What Friday’s Retail Sales Figures Could Mean For Your Mortgage Rate
Weak employment data pushed mortgage rates lower last week, creating opportunities for home buyers and home sellers.
Against expectations of 110,000 new jobs created in August, last Friday’s Non-Farm Payrolls report showed a loss of 4,000 jobs.
The story made headlines all over the country this weekend. Here’s why it matters:
- An employed person earns an income
- An employed person spends their income on goods and services
When more people are employed, more dollars are circulated inside the U.S. economy. It’s widely believed that two-thirds of the economy is the result of consumer spending, in fact.
So, because the economy showed job losses, market participants are predicting that the economy will start to slow this fall as consumers spend fewer dollars. They are also predicting that the Fed will lower the Fed Funds Rate to help create a “soft landing” for the economy.

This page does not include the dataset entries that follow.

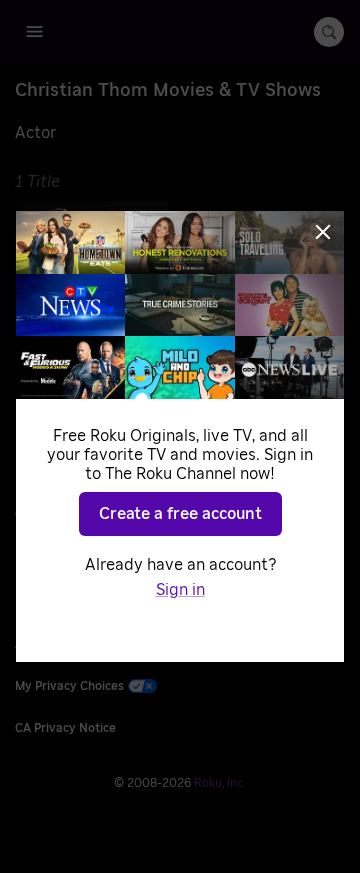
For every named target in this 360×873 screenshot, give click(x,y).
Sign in (180, 590)
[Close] (323, 232)
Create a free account (180, 514)
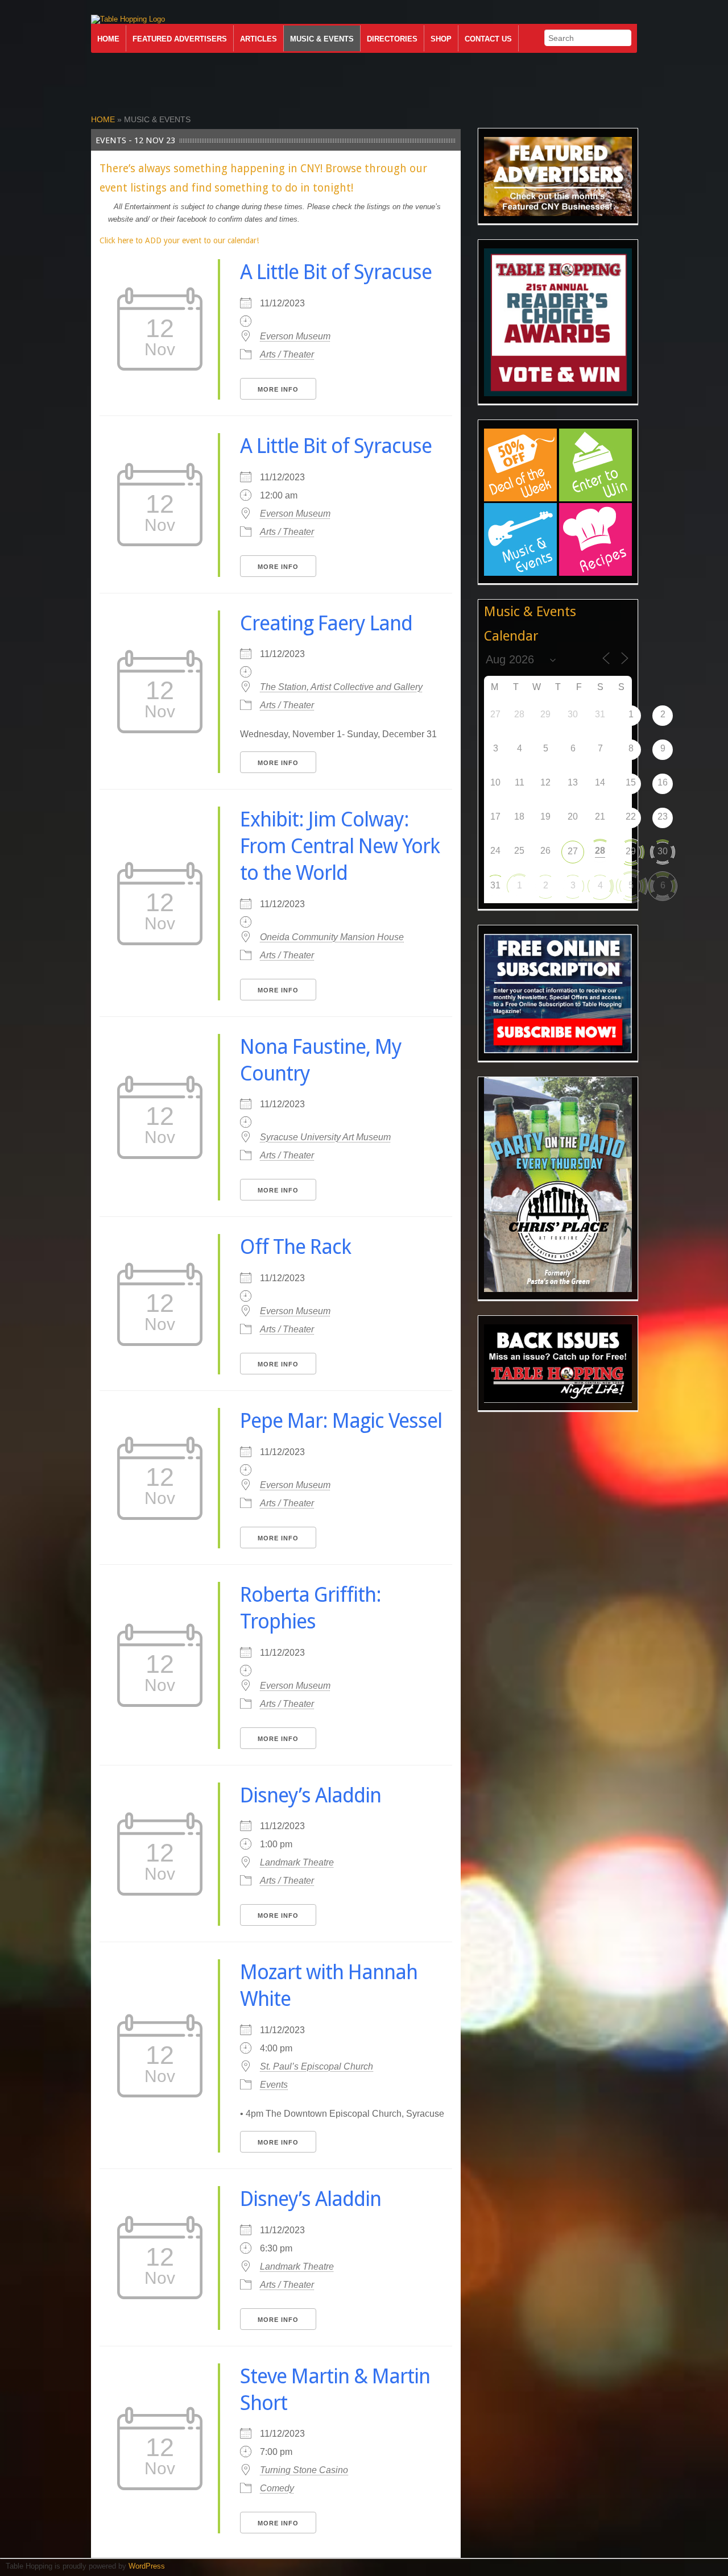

Both scenarios should pressure mortgage rates lower. This is because runaway growth creates inflation and inflation devalues the dollar-denominated mortgage bonds. If the bonds have less value, there will be fewer buyers. Slowing growth, on the other hand, increases demand for mortgage bonds.
As demand for mortgage bonds increases, the rates that go along with them decrease.
This week, we’ll get to see if consumer spending habits are changing yet. Friday, the Department of Commerce will release August’s Retail Sales report. It’s expected to show a 0.3% increase over July.